The Court of Appeal has handed down its decision in King v The Chiltern Dog Rescue & Redwings Horse Sanctuary [2015] EWCA Civ 581

Penelope Reed - 5 Stone Buildings
Penelope Reed QC acted for the successful Appellants.

The Appellant charities are beneficiaries under the will of June Fairbrother.

The Respondent, her nephew, claimed that the deceased transferred her house to her nephew by a donatio mortis causa (sometimes called a “deathbed gift”). He succeeded in establishing such a gift at first instance; however the Appellants succeeded in overturning this decision. The decision offers a modern restatement and clarification of the law relating to donationes mortis causa.

The deceased was the owner of a property in Harpenden. She had no children, but was involved in helping several animal charities with their work, and had made a will dividing the bulk of her estate between several such charities. The Respondent is her nephew. In the summer of 2007, the Respondent went to live with his aunt, who was becoming increasingly frail.

About four months before she died, the deceased presented the Respondent with the deed to the property and said “this will be yours when I go”. In February 2011 she wrote a document asking that in the event of her death, the Respondent to receive her property in the hope that he care for her animals. This document was witnessed by a friend of the deceased.

In March 2011 she prepared a document purporting to be a will using a form downloaded from the internet. This purported to leave her entire estate to the Respondent. Neither of these documents met the formality requirements of the Wills Act 1837. After her death, her nephew brought a claim for a declaration that the deceased had made a donatio mortis causa (“DMC”) when she had handed the deeds to the property to the Respondent. He also made a parallel claim for reasonable financial provision under the Inheritance (Provision for Family and Dependants) Act 1975. The DMC claim was successful, and the judge found in the alternative that if the DMC claim failed, the Respondent had a claim under the 1975 Act valued at £75,000. The charities appealed these decisions, and the Respondent cross-appealed, seeking a larger award under the 1975 Act claim.

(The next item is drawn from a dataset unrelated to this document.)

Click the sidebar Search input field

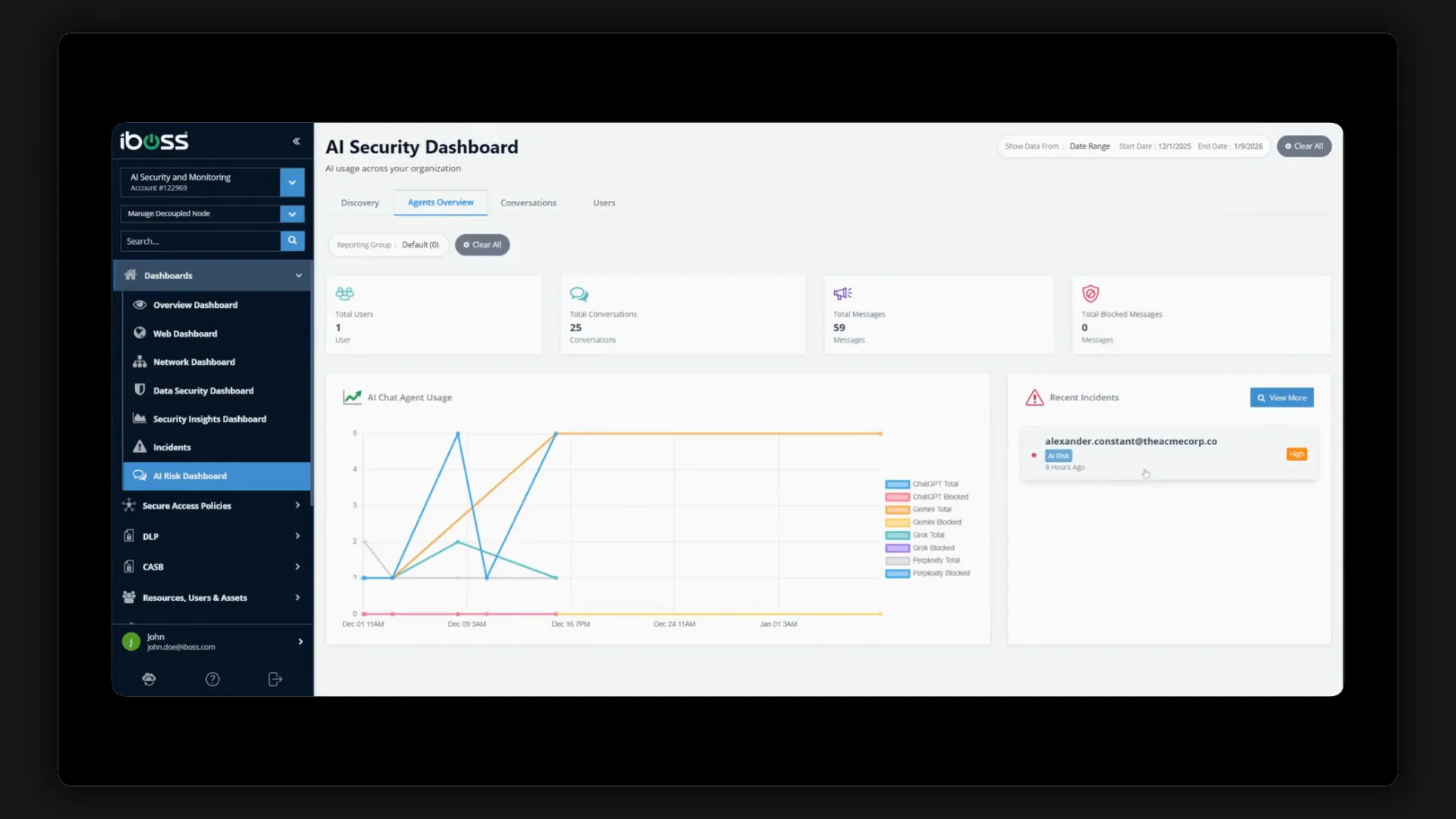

The Court of Appeal allowed the appeal in relation to the DMC claim. It was a requirement of the doctrine that the donor is contemplating their impending death at the time the gift is made; this cannot be said to apply in this case, where the deceased was not suffering from a fatal illness and had no other reason to suppose that she might die. The case of Vallee, which the judge had followed, was wrongly decided. Moreover, the fact that she subsequently attempted to make several wills was not consistent with the idea that she had already disposed of her main asset by means of a DMC. For these reasons it was clear that no DMC had been made.

In relation to the claim for reasonable financial provision, both the Appellants and the Respondent had argued that the judge had awarded the wrong amount; the Respondent claimed the award was too small, and the Appellants claimed the award was too large. However, the Court of Appeal held that the judge’s finding was one that was reasonably open to him, and therefore the original award was allowed to stand.

This is a welcome decision of the Court of Appeal, which offers a thorough and detailed commentary on the difficult doctrine of DMC and overturns the mistaken decision in Vallee. As the Court of Appeal pointed out, the doctrine is an anomaly, as it lets a person transfer property on death without the formality which is usually required for such transfers; it is therefore appropriate to keep the doctrine within its proper bounds and it should not be extended.